Problem details
What you write should be an exact repeat of the lines from the one with "Select Application Support" through the final line below, minus the pictures.

Collected data

>>>>

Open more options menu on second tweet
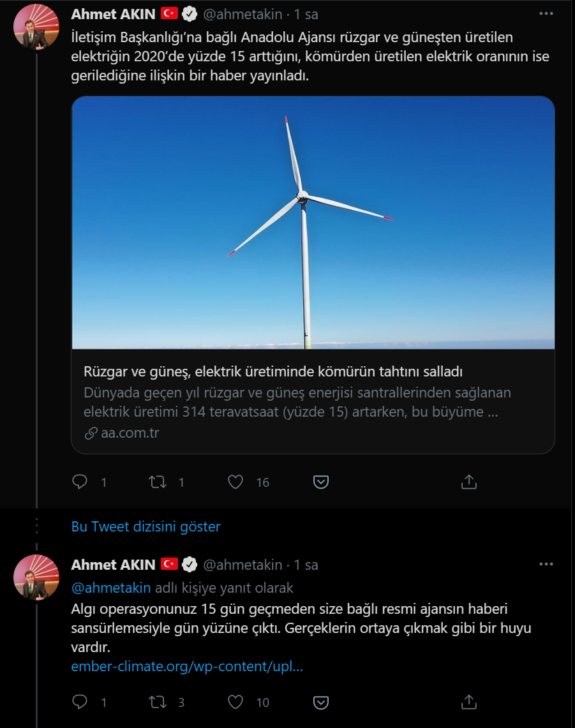click(x=546, y=564)
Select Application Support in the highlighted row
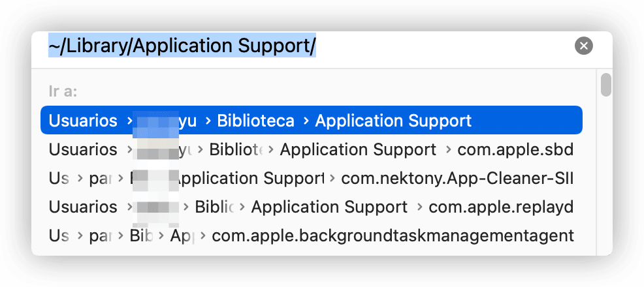Screen dimensions: 644x287 [x=393, y=121]

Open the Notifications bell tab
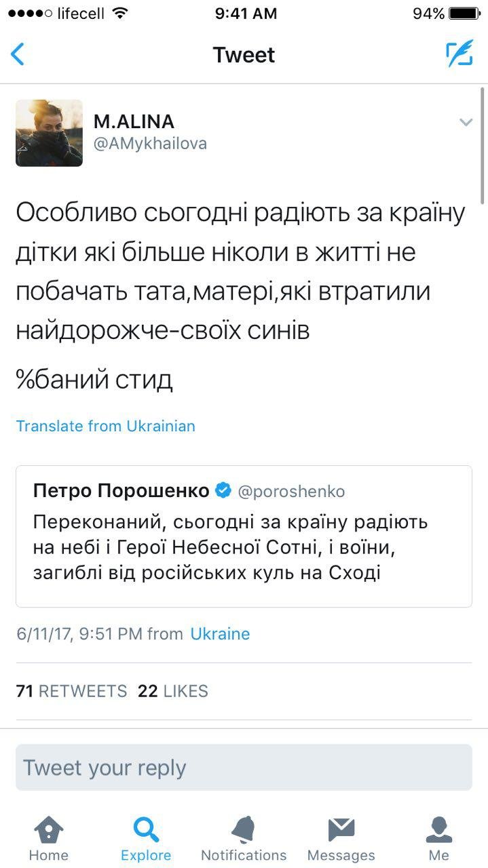(x=244, y=838)
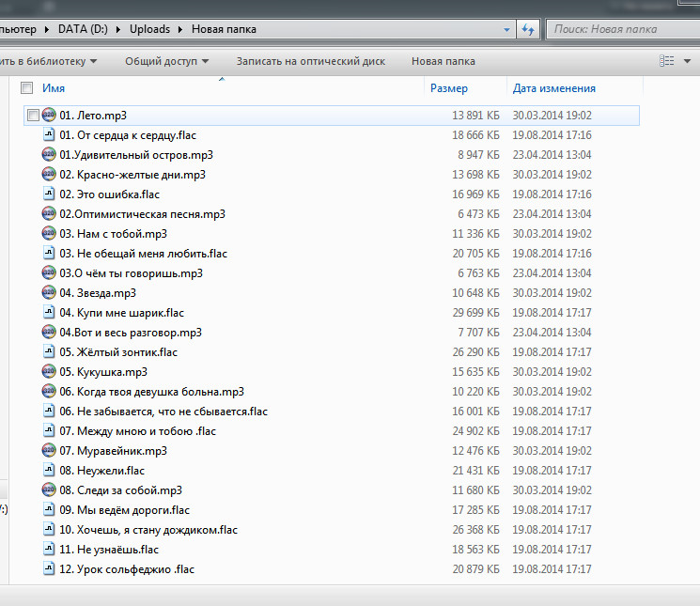The image size is (700, 606).
Task: Click the change view icon in toolbar
Action: click(667, 61)
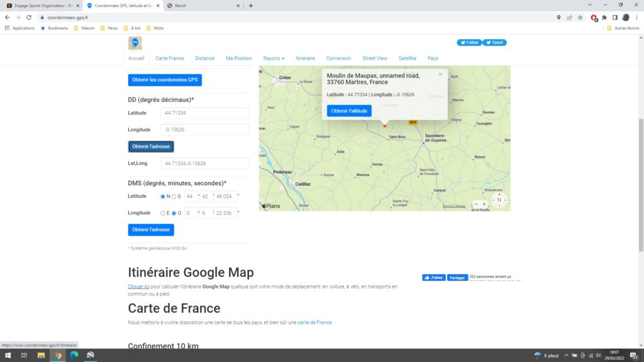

<<<<

Answer space
Select Application Support in the highlighted row
Screen dimensions: 644x287 [x=393, y=121]

Open the Notifications bell tab
(x=244, y=838)
The image size is (700, 606).
Task: Click the change view icon in toolbar
Action: click(667, 61)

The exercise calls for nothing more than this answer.